Resident fitness computation in linear time and other algorithmic aspects of interacting trajectories
This work provides an efficient algorithm for a key quantity in a population-genetic model, addressing a computational bottleneck for large n.
The paper shows that the resident fitness function in a system of interacting trajectories can be computed in O(n) time despite Ω(n^2) slope changes, using a continued lines representation. For Poissonian trajectories, it provides a linear bound on expected slope changes.

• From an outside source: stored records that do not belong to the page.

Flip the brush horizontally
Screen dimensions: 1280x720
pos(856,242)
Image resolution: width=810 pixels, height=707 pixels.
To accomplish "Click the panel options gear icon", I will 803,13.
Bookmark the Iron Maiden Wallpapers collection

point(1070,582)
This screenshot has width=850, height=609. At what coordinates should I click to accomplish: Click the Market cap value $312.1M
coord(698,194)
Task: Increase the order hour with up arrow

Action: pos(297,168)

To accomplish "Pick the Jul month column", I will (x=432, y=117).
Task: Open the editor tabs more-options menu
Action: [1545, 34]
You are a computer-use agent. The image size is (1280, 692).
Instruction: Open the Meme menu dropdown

Systems of interacting trajectories were recently studied in~\cite{HGSTW24}. Such a system of $[0,1]$-valued piecewise linear trajectories arises as a scaling limit of the system of logarithmic subpopulation sizes in a population-genetic model (more precisely, a Moran model) with mutation and selection. By definition, the resident fitness is initially 0 and afterwards it increases by the ultimate slope of each trajectory that reaches height 1. We show that although the interaction of $n$ trajectories may yield $Ω(n^2)$ slope changes in total, the resident fitness function can be computed algorithmically in $O(n)$ time. Our algorithm uses the so-called continued lines representation of the system of interacting trajectories. In the special case of Poissonian interacting trajectories where the birth times of the trajectories form a Poisson process and the initial slopes are random and i.i.d., we provide a linear bound on the expected total number of slope changes.